Actualité fiscale - 9 juillet 2024 - Source : CAA Toulouse, 6 juin 2024

Les contribuables qui procèdent à la cession des titres qu’ils détiennent dans une société opérationnelle peuvent, sous conditions, bénéficier d’un abattement renforcé pour la détermination de la plus-value soumise à l’impôt sur le revenu.

 

Les holdings sont susceptibles de bénéficier du dispositif à condition :

  • Qu’elles soient animatrices de leur groupe et, 

  • Que l’ensemble des conditions requises pour l’application de l’abattement renforcé soient remplies à son niveau et par chaque société dans laquelle elle détient des participations.

 

A été qualifiée d’animatrice une société holding qui :

  • Indique dans son immatriculation au RCS avoir une activité de négoce d’instruments de musique, holding, gestion de portefeuille de valeurs mobilières.

  • Indique dans un acte de cession ayant pour objet principal l’activité de holding.

  • Facture à ses filiales des prestations de services comptables et généraux.

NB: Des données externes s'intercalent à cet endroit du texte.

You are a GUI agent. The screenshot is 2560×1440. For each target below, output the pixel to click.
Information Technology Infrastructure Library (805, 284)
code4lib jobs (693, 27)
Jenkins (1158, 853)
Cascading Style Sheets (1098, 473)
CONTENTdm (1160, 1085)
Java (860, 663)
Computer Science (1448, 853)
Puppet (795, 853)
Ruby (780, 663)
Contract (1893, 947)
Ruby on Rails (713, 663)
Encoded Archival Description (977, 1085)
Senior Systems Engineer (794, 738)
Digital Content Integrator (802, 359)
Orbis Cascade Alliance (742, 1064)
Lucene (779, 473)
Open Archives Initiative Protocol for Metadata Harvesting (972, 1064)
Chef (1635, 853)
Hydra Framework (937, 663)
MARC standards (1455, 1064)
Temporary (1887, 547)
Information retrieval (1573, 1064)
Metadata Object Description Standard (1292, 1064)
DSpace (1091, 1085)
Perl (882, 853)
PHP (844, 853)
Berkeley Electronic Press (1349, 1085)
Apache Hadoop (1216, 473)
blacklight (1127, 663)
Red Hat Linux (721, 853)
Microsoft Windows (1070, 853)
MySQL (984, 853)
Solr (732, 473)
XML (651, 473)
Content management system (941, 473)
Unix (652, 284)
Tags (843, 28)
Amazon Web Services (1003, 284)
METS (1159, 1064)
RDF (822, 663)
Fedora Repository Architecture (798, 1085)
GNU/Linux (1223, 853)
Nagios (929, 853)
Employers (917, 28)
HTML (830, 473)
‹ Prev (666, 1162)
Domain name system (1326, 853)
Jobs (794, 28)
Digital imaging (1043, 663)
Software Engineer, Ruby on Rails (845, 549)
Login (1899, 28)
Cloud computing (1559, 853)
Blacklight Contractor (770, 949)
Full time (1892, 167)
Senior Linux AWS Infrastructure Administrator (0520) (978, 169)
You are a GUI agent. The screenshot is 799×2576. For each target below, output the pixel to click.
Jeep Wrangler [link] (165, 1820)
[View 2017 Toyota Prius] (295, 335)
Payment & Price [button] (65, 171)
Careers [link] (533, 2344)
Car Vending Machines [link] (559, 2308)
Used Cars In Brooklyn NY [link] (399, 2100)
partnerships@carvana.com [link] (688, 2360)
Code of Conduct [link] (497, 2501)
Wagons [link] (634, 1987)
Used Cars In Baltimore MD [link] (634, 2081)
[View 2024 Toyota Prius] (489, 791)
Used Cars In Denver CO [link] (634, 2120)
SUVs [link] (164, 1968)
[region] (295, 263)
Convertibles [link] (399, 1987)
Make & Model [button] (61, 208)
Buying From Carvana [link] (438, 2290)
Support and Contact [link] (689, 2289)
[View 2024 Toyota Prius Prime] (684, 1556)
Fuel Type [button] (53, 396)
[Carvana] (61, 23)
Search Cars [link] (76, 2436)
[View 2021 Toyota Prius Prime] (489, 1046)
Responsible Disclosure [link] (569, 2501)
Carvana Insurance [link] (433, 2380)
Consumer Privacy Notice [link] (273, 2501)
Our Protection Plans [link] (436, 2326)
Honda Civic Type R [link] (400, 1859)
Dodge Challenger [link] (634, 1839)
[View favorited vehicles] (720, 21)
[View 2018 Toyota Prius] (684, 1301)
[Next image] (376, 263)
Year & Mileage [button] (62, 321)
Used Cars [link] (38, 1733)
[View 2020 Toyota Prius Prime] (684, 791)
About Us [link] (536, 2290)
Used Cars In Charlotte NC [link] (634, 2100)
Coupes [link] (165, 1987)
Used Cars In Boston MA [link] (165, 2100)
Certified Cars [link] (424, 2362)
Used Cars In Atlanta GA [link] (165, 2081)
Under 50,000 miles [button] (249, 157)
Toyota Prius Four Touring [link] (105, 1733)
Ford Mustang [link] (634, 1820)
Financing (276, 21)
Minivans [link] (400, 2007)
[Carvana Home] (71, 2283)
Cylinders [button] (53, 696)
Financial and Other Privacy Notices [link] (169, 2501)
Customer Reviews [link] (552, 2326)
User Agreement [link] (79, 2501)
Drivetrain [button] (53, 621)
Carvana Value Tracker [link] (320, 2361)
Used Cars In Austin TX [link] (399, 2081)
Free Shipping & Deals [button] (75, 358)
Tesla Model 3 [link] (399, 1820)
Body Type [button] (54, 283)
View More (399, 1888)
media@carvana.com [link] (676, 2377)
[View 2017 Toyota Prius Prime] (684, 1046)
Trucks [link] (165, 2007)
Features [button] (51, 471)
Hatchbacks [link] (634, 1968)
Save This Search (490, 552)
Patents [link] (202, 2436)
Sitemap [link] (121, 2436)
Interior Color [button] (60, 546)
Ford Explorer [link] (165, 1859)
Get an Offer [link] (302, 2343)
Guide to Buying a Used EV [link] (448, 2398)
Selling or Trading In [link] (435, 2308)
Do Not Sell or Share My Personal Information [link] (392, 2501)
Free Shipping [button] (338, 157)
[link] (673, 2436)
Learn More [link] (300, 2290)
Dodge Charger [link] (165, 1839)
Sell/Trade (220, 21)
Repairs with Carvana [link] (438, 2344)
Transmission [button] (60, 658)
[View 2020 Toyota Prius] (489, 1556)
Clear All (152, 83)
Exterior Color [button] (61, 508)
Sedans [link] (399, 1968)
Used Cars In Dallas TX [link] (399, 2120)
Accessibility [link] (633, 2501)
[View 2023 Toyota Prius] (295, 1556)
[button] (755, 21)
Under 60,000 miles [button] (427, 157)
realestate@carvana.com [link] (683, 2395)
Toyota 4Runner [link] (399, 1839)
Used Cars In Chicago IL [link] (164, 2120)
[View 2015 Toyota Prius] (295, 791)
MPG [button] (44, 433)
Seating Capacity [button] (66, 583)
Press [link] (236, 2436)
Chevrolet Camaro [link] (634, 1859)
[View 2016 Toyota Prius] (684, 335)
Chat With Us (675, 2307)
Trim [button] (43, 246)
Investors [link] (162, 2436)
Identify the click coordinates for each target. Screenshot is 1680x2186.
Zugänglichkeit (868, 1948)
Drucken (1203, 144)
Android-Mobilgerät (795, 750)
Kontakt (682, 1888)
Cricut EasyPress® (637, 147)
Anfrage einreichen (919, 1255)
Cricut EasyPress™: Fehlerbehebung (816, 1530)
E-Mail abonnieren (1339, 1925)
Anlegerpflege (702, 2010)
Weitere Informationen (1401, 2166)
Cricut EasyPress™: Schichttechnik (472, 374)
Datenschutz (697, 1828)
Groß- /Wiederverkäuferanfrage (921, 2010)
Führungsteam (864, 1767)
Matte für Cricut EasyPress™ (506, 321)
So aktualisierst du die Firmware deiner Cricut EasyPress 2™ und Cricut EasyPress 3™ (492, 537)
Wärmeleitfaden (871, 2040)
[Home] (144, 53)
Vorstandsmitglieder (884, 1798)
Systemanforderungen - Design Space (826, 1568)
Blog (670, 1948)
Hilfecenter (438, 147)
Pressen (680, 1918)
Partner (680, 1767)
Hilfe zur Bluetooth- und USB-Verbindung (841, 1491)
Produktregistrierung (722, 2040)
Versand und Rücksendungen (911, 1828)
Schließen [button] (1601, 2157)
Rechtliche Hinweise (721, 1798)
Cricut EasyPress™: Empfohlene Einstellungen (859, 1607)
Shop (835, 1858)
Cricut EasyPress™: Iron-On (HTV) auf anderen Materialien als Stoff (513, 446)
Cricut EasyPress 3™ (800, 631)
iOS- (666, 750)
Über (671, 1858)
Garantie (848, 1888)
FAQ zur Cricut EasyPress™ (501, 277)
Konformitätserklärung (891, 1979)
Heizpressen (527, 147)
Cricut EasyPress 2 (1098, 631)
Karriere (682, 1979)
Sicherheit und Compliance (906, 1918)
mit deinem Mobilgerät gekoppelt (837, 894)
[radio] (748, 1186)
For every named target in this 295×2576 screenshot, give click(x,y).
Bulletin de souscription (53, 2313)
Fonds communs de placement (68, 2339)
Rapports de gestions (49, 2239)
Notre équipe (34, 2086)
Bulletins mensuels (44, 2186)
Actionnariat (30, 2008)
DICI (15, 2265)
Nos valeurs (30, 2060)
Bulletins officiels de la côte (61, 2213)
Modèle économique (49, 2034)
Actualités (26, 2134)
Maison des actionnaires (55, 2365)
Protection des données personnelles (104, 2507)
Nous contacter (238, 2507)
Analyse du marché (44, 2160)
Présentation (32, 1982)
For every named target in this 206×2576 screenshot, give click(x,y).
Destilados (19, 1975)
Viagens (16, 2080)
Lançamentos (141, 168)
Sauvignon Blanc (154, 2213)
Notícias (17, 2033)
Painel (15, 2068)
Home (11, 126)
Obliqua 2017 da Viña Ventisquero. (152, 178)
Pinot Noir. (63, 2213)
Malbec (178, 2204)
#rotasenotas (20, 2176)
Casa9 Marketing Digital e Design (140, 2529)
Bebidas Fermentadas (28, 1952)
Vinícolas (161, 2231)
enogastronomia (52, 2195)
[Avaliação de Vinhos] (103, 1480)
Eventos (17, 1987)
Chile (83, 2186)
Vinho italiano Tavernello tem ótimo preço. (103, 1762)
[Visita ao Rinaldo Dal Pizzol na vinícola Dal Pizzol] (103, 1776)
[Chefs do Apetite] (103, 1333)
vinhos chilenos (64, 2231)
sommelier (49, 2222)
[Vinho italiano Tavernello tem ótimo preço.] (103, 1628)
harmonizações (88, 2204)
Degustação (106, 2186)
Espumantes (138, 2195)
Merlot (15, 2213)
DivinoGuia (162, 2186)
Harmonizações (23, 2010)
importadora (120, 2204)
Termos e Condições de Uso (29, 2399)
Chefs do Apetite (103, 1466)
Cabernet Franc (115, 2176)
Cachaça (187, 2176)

  • Dispose d’un chiffre d’affaires provenant en majorité des activités de prestations de services.

 

Dans un tel cas, la cession des titres ne pourra bénéficier de l’abattement renforcé qu’à la condition que la holding ainsi que ses filiales respectent les conditions nécessaires pour bénéficier de l’abattement renforcé, ce qui, en l’espèce n’était pas le cas pour l’une des filiales.